I’m not sure there’s anything in my life — game-related or otherwise — that I’m quite that obsessed with.
I know that I certainly didn’t leave Xblaze Code: Embryo feeling like I had to know more. One time was more than enough, in fact. It was a neat little curio, sure, and I liked how it was basically a branching Choose Your Own Adventure story in video game form, but I can’t say that I was staying up at night, agonizing over some loose plot threads. The existence of Xblaze Lost: Memories, however, would seem to suggest that my experience was a bit of an anomaly, and that there were a sufficient number of people out there who wanted to know more to warrant this game’s release and localization.
Will they be satisfied with this? I honestly have no idea. From the perspective of someone who questions why the game exists in the first place, though, I can’t say I get it. In fact, Xblaze Lost: Memories actually kind of annoys me, since not only does it retell Code: Embryo in extreme detail, it does so at the expense of a frame story that seems to be a whole lot more interesting. Lost: Memories takes an easy-to-understand story about a girl trying to get her sister back and mucks it up with…well, literally everything that happened in Code: Embryo, and then some.

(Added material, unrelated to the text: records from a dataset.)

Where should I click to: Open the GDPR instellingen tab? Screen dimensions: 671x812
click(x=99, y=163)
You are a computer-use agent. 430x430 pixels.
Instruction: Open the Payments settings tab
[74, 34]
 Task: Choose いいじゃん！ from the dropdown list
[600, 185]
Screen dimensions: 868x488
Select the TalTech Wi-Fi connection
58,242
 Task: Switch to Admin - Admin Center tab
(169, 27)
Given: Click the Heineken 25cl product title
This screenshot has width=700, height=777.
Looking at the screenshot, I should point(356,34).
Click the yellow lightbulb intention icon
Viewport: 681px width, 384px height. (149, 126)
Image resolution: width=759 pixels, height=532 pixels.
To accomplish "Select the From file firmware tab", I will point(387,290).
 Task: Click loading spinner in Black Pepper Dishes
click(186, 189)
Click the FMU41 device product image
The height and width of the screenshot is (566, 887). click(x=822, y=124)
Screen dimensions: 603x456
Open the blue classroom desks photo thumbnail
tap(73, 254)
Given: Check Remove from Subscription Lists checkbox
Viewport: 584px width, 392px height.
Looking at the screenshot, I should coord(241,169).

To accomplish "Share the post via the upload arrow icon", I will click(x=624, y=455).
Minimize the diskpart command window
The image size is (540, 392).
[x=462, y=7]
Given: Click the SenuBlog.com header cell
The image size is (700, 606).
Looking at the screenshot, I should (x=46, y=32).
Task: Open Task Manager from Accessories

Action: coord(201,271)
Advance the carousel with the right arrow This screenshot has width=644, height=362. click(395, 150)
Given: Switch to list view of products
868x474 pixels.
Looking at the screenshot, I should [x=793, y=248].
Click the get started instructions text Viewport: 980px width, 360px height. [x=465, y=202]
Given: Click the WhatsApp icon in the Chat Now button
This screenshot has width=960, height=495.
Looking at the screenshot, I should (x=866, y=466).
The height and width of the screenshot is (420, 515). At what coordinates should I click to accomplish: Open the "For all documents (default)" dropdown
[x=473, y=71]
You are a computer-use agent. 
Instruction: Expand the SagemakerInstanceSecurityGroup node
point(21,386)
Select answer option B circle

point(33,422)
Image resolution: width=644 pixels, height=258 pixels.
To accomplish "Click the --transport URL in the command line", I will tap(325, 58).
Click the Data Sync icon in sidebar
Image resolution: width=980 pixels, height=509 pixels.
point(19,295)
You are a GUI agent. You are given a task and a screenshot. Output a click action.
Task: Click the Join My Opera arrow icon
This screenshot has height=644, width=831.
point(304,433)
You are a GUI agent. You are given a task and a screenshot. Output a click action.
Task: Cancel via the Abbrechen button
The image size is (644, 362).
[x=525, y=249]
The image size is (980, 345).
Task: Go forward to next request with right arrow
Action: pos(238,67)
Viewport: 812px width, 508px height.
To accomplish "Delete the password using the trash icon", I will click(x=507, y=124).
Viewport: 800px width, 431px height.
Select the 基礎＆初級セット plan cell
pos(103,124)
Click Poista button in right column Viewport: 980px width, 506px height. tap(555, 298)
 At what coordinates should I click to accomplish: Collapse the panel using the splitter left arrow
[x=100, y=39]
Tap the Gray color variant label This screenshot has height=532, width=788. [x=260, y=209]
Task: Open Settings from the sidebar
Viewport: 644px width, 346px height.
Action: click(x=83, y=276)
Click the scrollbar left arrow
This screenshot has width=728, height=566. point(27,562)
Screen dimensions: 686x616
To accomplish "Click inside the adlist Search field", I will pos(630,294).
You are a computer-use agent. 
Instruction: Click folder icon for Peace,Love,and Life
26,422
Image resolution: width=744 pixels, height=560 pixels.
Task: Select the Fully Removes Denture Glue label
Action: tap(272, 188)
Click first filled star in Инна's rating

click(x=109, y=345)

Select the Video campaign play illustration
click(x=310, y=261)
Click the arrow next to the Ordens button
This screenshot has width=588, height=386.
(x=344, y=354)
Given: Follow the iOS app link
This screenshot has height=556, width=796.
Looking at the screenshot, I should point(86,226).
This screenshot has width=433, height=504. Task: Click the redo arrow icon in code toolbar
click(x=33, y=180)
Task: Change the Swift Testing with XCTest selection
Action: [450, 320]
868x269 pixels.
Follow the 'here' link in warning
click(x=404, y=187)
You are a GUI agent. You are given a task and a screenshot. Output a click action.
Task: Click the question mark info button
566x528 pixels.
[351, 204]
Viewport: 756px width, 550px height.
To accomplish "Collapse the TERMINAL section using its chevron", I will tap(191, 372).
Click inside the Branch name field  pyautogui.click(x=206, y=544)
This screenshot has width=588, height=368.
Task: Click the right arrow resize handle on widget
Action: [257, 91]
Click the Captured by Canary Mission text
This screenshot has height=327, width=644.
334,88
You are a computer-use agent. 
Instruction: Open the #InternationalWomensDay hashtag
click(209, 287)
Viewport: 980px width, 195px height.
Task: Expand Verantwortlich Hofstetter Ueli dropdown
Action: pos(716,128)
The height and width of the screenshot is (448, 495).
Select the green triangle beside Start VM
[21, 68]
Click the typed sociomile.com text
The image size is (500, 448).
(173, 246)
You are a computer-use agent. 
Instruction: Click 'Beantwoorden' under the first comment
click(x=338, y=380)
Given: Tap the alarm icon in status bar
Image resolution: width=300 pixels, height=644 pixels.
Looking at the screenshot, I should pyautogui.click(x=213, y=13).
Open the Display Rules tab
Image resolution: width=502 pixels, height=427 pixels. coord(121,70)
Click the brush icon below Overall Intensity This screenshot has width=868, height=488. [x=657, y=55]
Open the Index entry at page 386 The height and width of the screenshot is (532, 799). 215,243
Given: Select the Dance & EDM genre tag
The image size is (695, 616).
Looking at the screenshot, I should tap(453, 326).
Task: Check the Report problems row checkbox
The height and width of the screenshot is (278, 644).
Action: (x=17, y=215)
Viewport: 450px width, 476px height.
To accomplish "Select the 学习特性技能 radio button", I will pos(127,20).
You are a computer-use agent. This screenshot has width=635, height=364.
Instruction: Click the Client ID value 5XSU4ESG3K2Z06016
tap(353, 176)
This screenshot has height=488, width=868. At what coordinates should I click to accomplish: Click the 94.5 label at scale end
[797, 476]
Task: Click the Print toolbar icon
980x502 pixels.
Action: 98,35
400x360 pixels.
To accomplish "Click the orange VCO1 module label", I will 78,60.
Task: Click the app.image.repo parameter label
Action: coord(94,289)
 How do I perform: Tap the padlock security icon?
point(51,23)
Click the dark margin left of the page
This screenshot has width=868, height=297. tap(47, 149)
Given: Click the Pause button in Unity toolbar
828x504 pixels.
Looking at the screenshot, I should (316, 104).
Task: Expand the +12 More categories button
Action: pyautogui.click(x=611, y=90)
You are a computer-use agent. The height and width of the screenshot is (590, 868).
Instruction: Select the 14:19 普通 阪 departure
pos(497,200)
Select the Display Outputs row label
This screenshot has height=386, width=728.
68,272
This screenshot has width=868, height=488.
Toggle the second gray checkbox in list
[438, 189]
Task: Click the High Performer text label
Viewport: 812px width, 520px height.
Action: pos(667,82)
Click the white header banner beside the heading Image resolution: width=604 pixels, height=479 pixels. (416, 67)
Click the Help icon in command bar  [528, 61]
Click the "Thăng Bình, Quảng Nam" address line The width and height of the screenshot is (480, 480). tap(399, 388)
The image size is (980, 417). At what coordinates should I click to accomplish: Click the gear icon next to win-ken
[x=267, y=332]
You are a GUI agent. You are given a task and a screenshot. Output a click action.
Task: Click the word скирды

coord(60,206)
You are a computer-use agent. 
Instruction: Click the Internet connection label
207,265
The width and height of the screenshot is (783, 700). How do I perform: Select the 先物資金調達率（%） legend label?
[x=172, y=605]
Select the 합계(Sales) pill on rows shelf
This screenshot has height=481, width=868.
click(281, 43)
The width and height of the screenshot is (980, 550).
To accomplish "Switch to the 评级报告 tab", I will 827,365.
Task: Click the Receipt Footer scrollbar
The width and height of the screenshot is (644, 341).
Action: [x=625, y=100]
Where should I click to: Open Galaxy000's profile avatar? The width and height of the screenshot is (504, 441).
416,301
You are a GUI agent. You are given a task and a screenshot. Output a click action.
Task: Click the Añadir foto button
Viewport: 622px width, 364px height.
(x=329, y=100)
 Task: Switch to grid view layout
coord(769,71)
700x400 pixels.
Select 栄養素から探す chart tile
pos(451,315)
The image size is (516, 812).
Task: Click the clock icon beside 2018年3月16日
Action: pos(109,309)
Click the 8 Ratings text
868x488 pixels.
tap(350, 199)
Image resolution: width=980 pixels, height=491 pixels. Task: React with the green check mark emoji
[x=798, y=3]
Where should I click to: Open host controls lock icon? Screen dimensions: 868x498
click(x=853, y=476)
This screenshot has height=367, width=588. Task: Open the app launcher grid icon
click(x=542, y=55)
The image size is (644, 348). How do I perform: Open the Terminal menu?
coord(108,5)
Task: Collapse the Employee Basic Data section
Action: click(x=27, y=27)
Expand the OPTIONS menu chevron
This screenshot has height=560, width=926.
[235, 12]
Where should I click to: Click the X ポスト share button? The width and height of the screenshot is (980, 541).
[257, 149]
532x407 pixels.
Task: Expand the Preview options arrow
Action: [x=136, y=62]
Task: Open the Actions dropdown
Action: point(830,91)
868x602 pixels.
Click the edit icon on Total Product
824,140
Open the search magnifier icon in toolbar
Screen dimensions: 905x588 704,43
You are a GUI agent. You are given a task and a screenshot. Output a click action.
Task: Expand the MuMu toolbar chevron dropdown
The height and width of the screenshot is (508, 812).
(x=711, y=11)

Not only that, it throws in all kinds of extra interactivity, as it to bury the interesting plot even further. On the one hand, I do appreciate that they expanded the gameplay beyond “Press X to continue”, since that was kind of dull. On the other hand, the way they do so is by introducing the concept of Memory Fragments (which aren’t that difficult to find and collect) and pop quizzes on the story so far (which are never all that difficult, since you have an infinite number of opportunities to retake the tests every time you get a question wrong). The latter seems to be there for the sole purpose of padding the game’s length, while the former exists in an odd place: it’s mandatory to pick them all up, but not mandatory to watch them. I did, of course, since they’re kind of the point of the game, but it’s a little bizarre to think that anyone would pick this game up unless they really wanted to know the full Code: Embryo story.
Because seriously, I can’t think of why anyone else would want to pick up Xblaze Lost: Memories. It’s for extraordinarily dedicated Xblaze Code: Embryo fans only — and I don’t think I could possibly emphasize that “only” enough, because if that phrase doesn’t describe you, you’d be better off picking up literally any other game in existence.